Muthoo, 35, who worked as an assistant professor in computer science engineering before Arya’s diagnosis, said she and her husband Rahul, 37, a software engineer, were trying their best to get financial help for their child’s treatment.
“There is a drug available for her condition at a local hospital, but it’s the most expensive drug in the world and costs Dh8 million, which is an impossible amount for us to afford. So, we have started a fund-raiser in India. This medicine is approved only for children who weigh less than 21kg. Arya is currently 19kg. She will probably be 21kg in about six months’ time. So, please help us reach out to people to save our little girl’s life,” Rahul said.
Muthoo said her daughter has been fighting lung collapse, heart attacks, kyphosis and scoliosis. “Arya suffers from 40 degrees of kyphosis, an increased front-to-back curve of the upper spine, and seven degrees of scoliosis, an abnormal curve of the spine. If scoliosis increases, then the bones in her rib cage can protrude into her internal organs and that can be fatal,” she added.
'A childhood taken away'
SMA has taken away Arya’s childhood, her mother said. “She worries about what will happen when I am no longer able to carry her in my lap to take her to the bathroom or to take care of her. She asks me several times if she will die like the other children with SMA. It is the last thing a mother can even think.

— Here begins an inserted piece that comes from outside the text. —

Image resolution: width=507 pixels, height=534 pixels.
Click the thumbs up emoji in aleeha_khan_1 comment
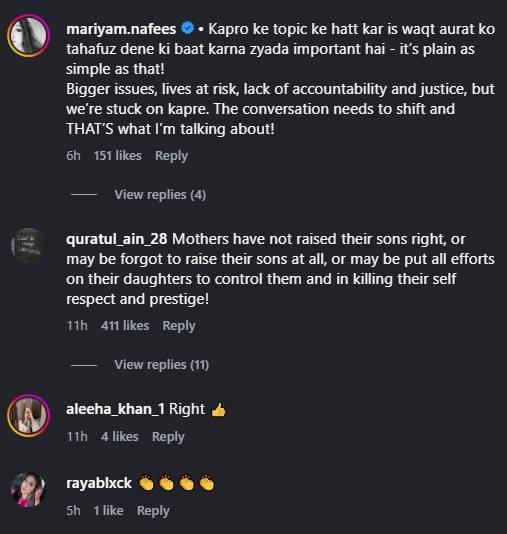(x=218, y=409)
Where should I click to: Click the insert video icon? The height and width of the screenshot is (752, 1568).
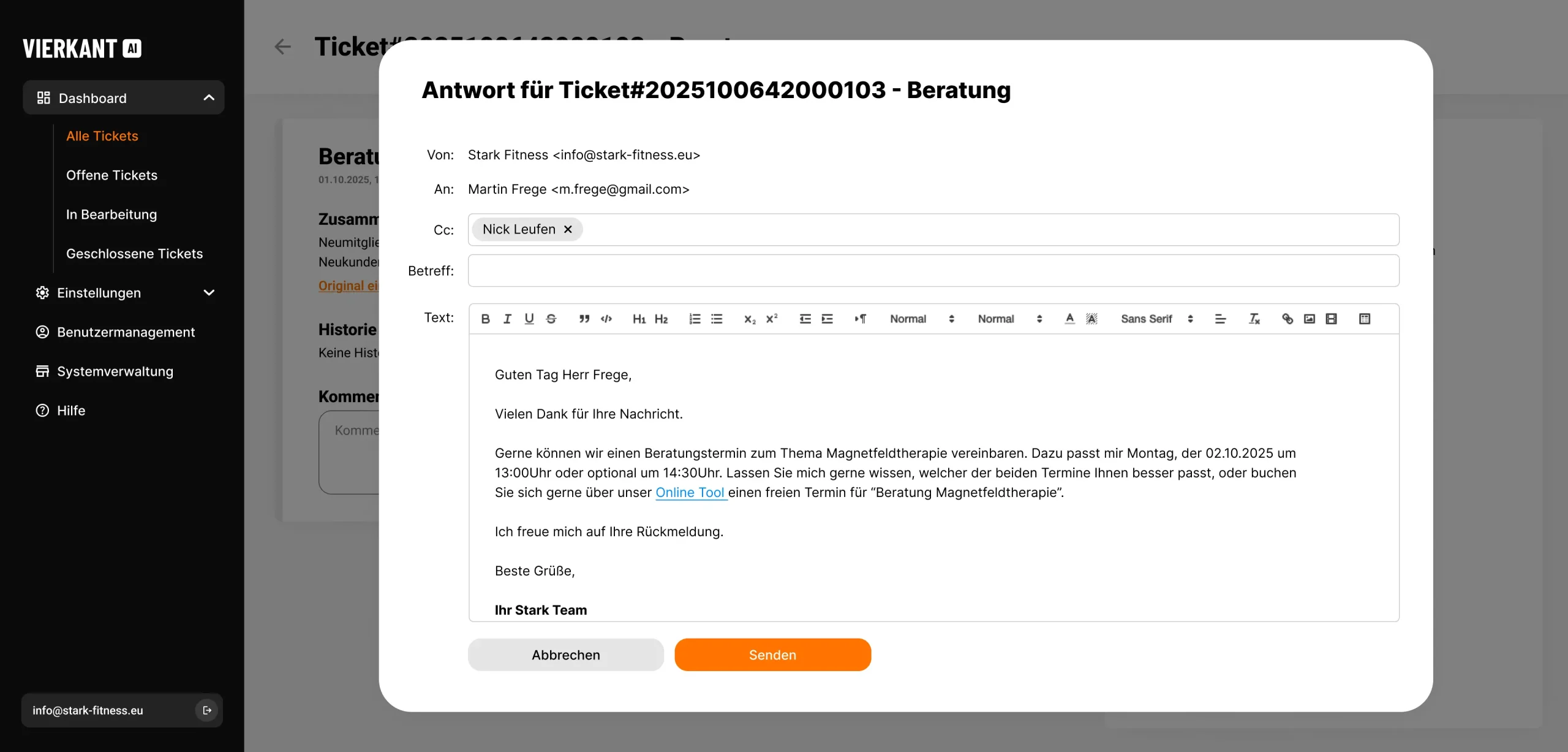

It breaks my heart to hear Arya say this,” Muthoo added.
'Heart-breaking prognosis'
She said Arya was diagnosed with the condition when she was one year old. And ever since, life hasn’t been easy for her, as the damage to her organs has been only getting worse. “Learning that she was suffering from SMA broke us from inside. It is very heart-breaking when your doctor tells you to plan for another child when all you want in the world is to save your only child. Since 2017, Arya has fought many health complications and spent weeks in hospital. Even a simple cold would turn into pneumonia. She has issues with swallowing. Food can go into her lungs and cause infection. Her lung capacity is less. While lying down, instead of breathing in, she breathes out,” Muthoo said.
“Once she started going to school, there were multiple visits to hospital intensive care units. She was also on ventilator support. She can’t lift her hands or move her muscles. She can’t stand up even with our support. All we can do is pray for her life,” she added.